19. A coupling system configured to couple a catheter to an access port, comprising:

a male-end quick connector including an external stem extending along a longitudinal axis and defining a lumen, the stem including a groove extending annularly thereabout; and

a female-end quick connector defining a lumen and configured to receive the stem of the male-end quick connector therein, the female-end quick connector including a collar locking mechanism slidably engaged therewith, the collar locking mechanism transitionable between a locked configuration and an unlocked configuration, and including a tab configured to engage the groove in the locked configuration to releasably retain the stem within the female-end quick connector.

20. The coupling system according to claim 19, further including a biasing member configured to bias the collar locking mechanism to the locked position.

21. The coupling system according to claim 19, further including a guide structure configured to guide the collar locking mechanism between the unlocked and the locked configuration.

22. The coupling system according to claim 19, further including an actuator, disposed of within the lumen of the female-end quick connector and configured to open a valve, the valve configured to control fluid communication between the lumen of the female-end quick connector and the lumen of the male-end quick connector.

23. The coupling system according to claim 19, wherein the male-end quick connector is coupled to a catheter and the female-end quick connector is coupled to a port.

24. The coupling system according to claim 19, wherein the female-end quick connector is coupled to a catheter and the male-end quick connector is coupled to a port.

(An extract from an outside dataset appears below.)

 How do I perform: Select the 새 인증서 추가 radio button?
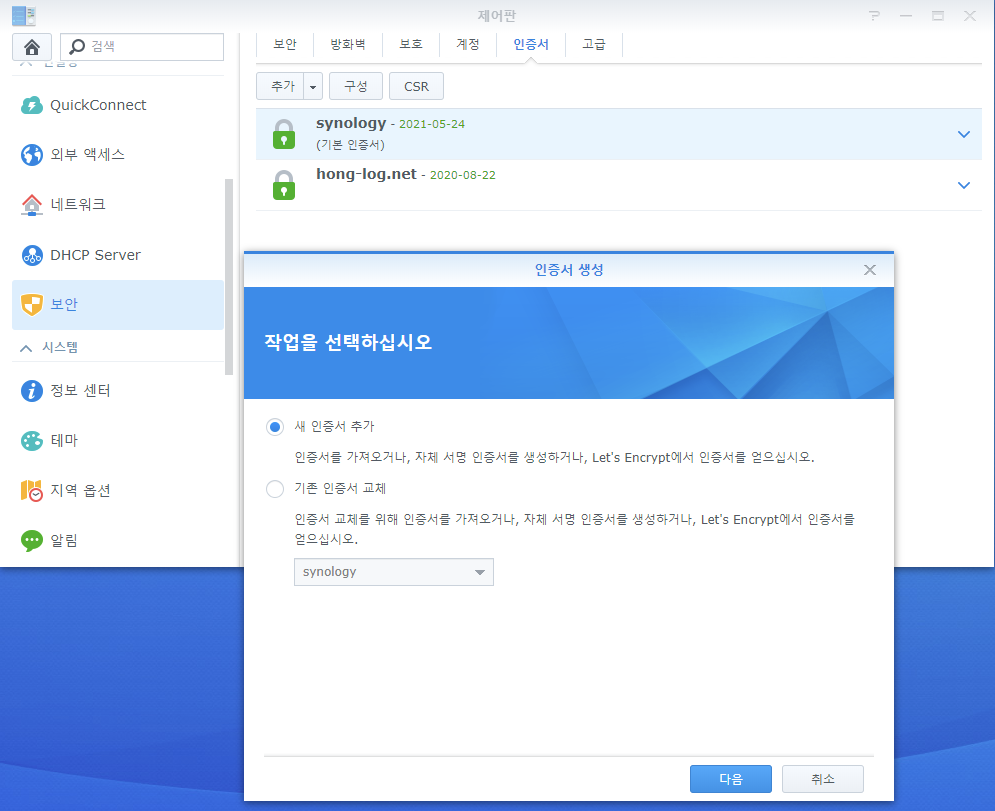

25. The coupling system according to claim 19, wherein the male-end quick connector is coupled a fluid coupling device including a toothed grip connector system disposed at an opposite end thereof, and configured to engage a catheter.

26. The coupling system according to claim 19, wherein the collar locking mechanism is slidably engaged with the female-end quick connector along an axis extending parallel to the longitudinal axis.

27. The coupling system according to claim 19, wherein the collar locking mechanism is slidably engaged with the female-end quick connector along an axis extending perpendicular to the longitudinal axis.